Introduction
We introduce a queue based architecture for executing concurrent tasks in a real time enterprise system with high scale. The architecture provides a framework wherein tasks are executed in a structured fashion, which reduces unpredictability and enables engineers to easily and quickly reproduce and debug customer escalations.
Background
High scale systems with high concurrency level usually deals with two major challenges: scalability & supportability.
- Scalability: Consider a system with a single database server and one or more application servers who need to support hundreds of clients. The server receives many requests simultaneously from each client, which requires from the server to process and respond to each request quickly, along with handling multiple internal jobs. This large amount of simultaneous tasks handling may cause a sever load on the server. In addition, each client request and internal job performs database calls, access shared data, which may lead to collisions and deadlocks.
- Supportability: In a non-deterministic and distributed system as described above, it is very hard to reproduce and analyse internal failures. In such systems the logs are created on different components and produces gigabytes of logs, which mean investigating a failure through the logs, will cause a long analysis time. Moreover, it is almost impossible to reproduce a failure since usually there is no determined sequence of operations that one can do in order to reproduce the failure.

Architecture Description
The architecture is a cluster-aware queue that aggregates tasks and handles them asynchronously (figure 2), as opposed to handling them synchronously (figure 1).
The queue is represented as a table in the database, and it has a worker responsible for consuming it. Each call from a host will result in a new task written to the queue in the database.

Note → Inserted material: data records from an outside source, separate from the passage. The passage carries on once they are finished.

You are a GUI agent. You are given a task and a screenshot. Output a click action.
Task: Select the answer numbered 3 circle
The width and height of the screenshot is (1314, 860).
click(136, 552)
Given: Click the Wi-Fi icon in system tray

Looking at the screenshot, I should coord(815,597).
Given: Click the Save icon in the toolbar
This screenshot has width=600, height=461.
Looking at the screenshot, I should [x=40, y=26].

This framework centralizes the tasks into a single manager component, which provides structure and order in tasks execution.

Scalability: The worker thread captures the current snapshot of the queue and performs smart handling of tasks:
- Sort - tasks in queue should be sorted in order to optimize performance.

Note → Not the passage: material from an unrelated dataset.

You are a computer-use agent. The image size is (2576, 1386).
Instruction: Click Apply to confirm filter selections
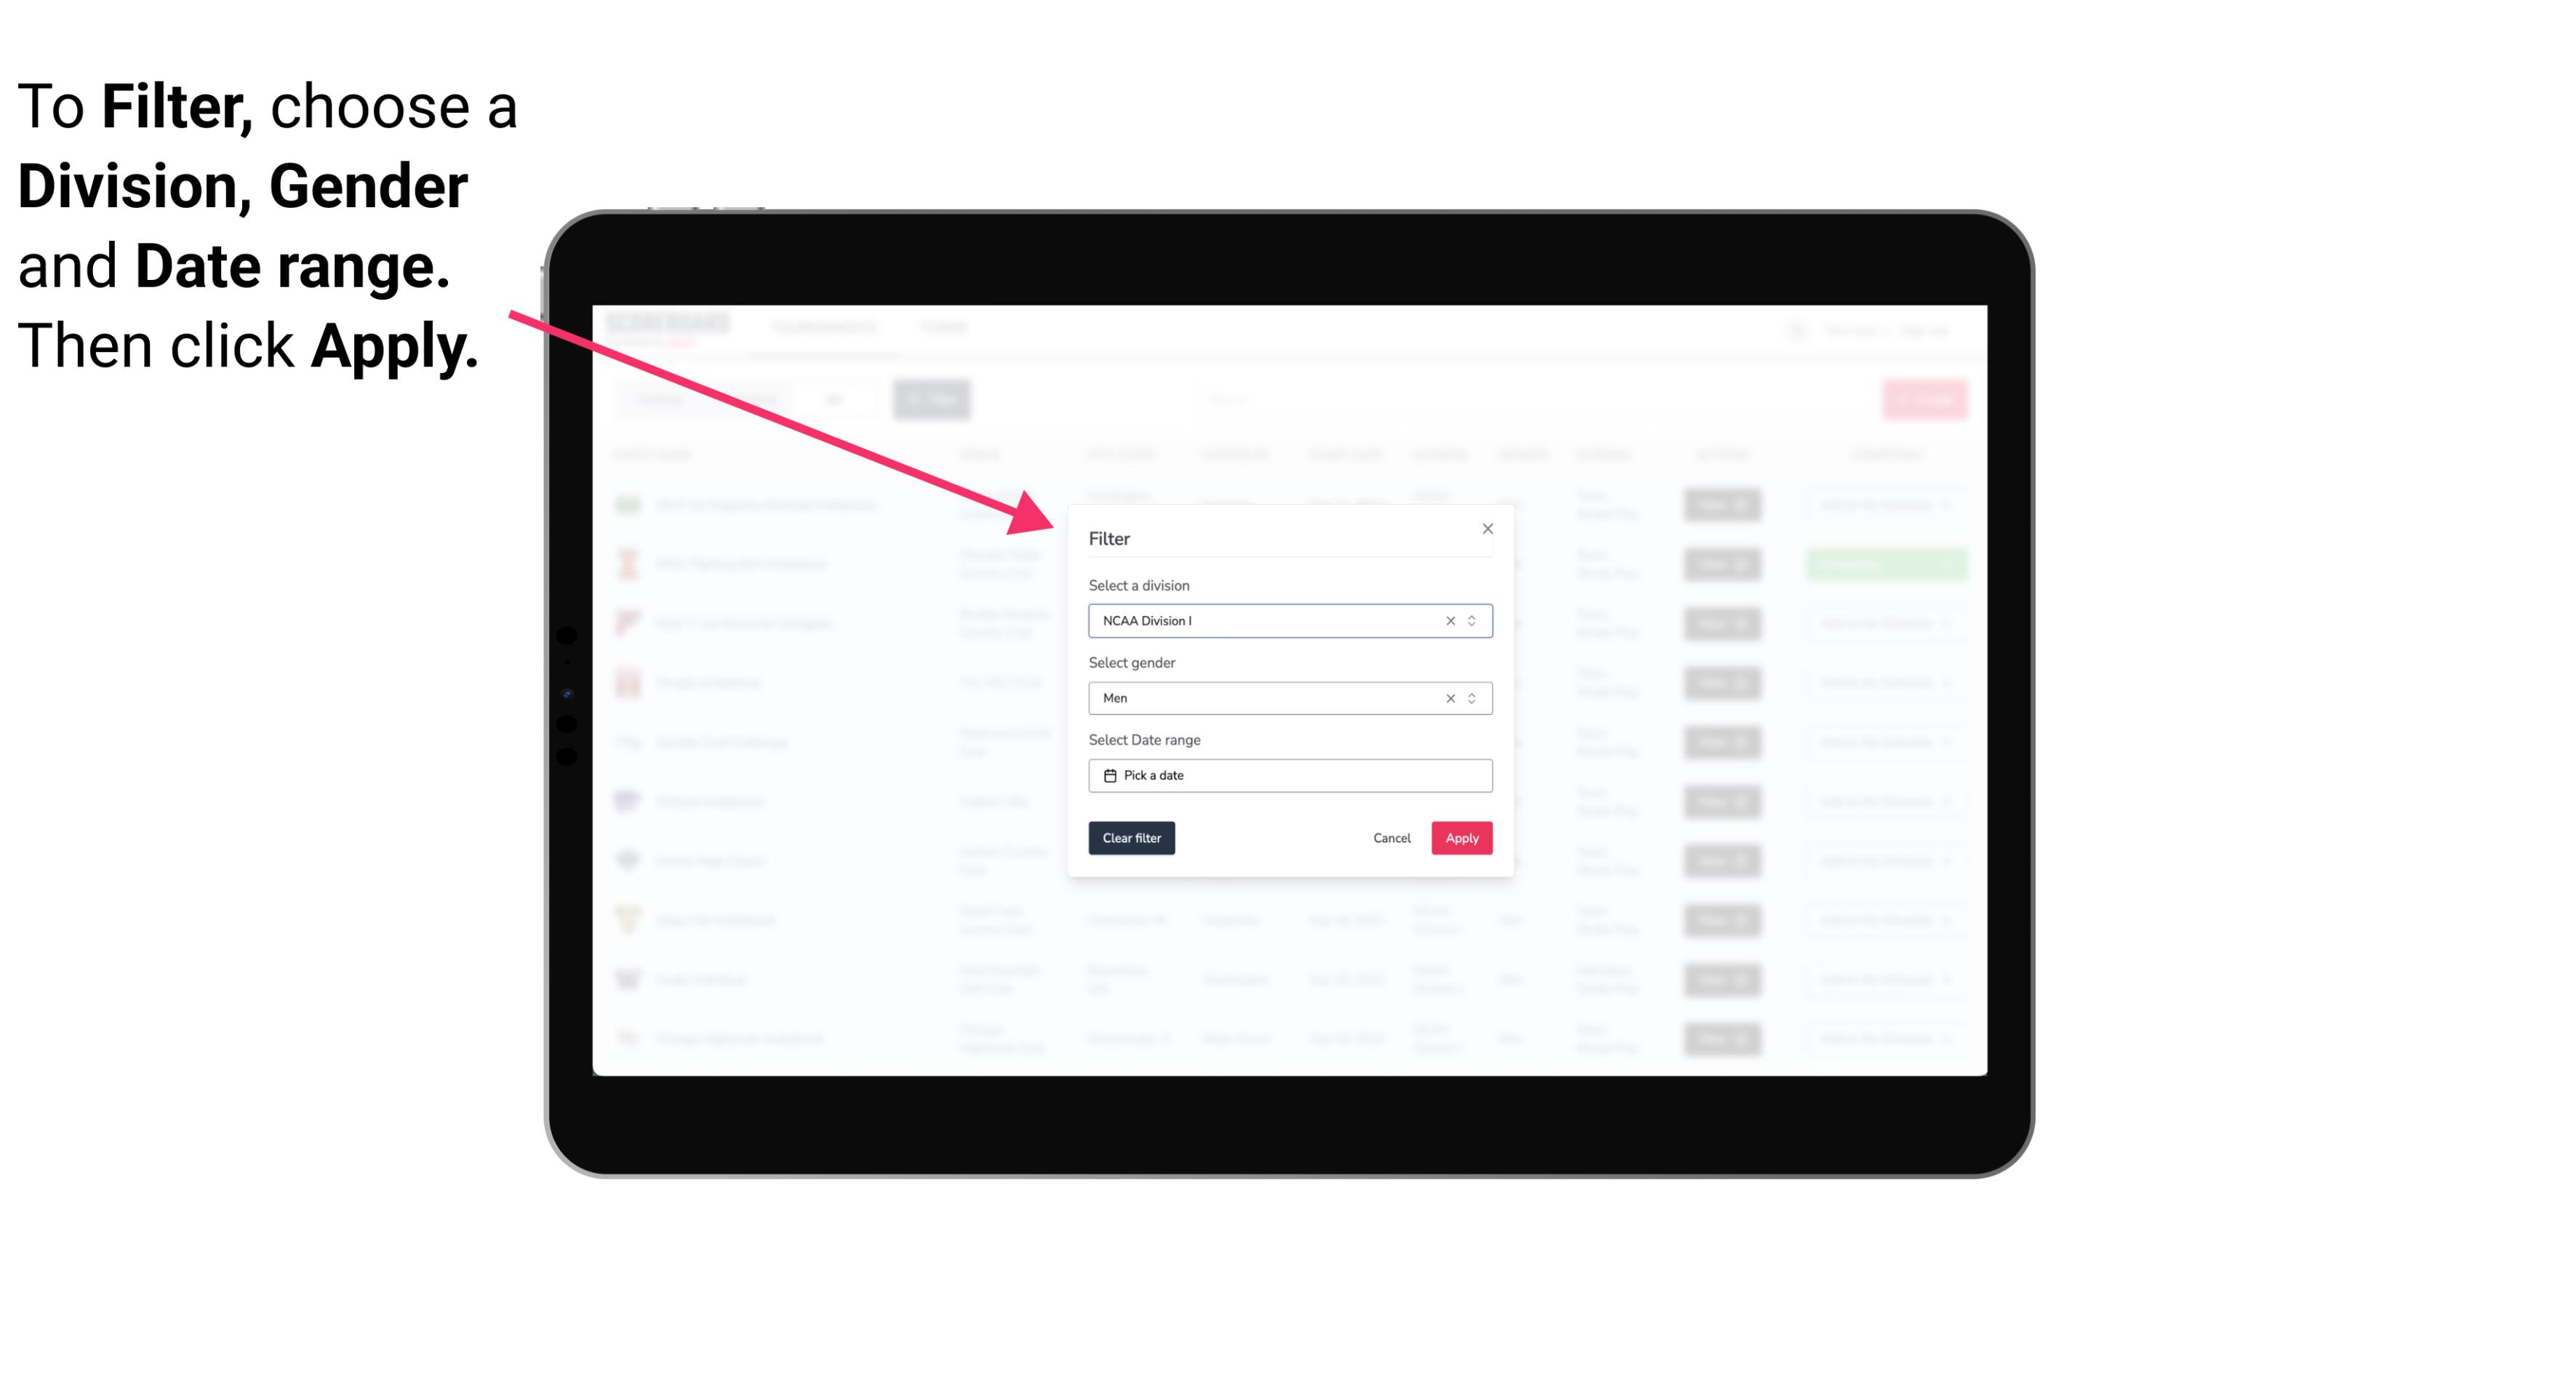[x=1461, y=838]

- Remove duplicate tasks - handles snapshots that can contain duplication since some tasks are driven by others.
- Consolidation – remove tasks that are consolidated by other tasks.

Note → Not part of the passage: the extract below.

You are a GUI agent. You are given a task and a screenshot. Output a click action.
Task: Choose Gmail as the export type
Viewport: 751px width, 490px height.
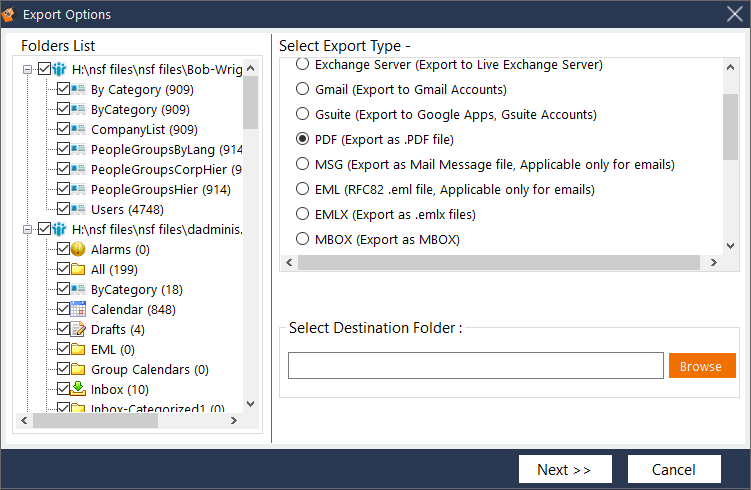click(303, 89)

The algorithm is generic and done by predefined rules given in a fixed format.
The heavier the load is, the bigger the snapshot “smart handling” will handle. This is due to the fact that the worker thread will get less CPU time during heavy load, and in the meanwhile more tasks will be gathered.
A larger snapshot provides more material for the framework to handle, which will result in more efficient output. Moreover, since tasks are handled in a single worker thread, it reduces the load on the database,
breaking the correlation between number of calls from hosts and number of concurrent database calls. Such correlation is a bad practice since a system with such a high rate of concurrent database calls is not scalable.
Supportability: R&D spend a lot of effort dealing with customer escalation. This framework makes it is easier to reproduce,
analyze and debug problems, which can significantly reduce the R&D time investment in escalations.
A task, for example, represents a command that should be executed. Tasks in the system are represented along with their order of arrival, the time they were handled and the amount of tasks handled on each snapshot. Once a customer has an issue,
it is possible to collect this data by exporting the tasks table from the database, with the information accumulated for the specific problematic scenario and import it on site for further R&D investigation.
Once the data is imported, a reproduction tool can be executed and reproduce the problematic scenario in development mode.

Queue based architecture can solve the supportability, scalability and concurrency issues in systems as described above.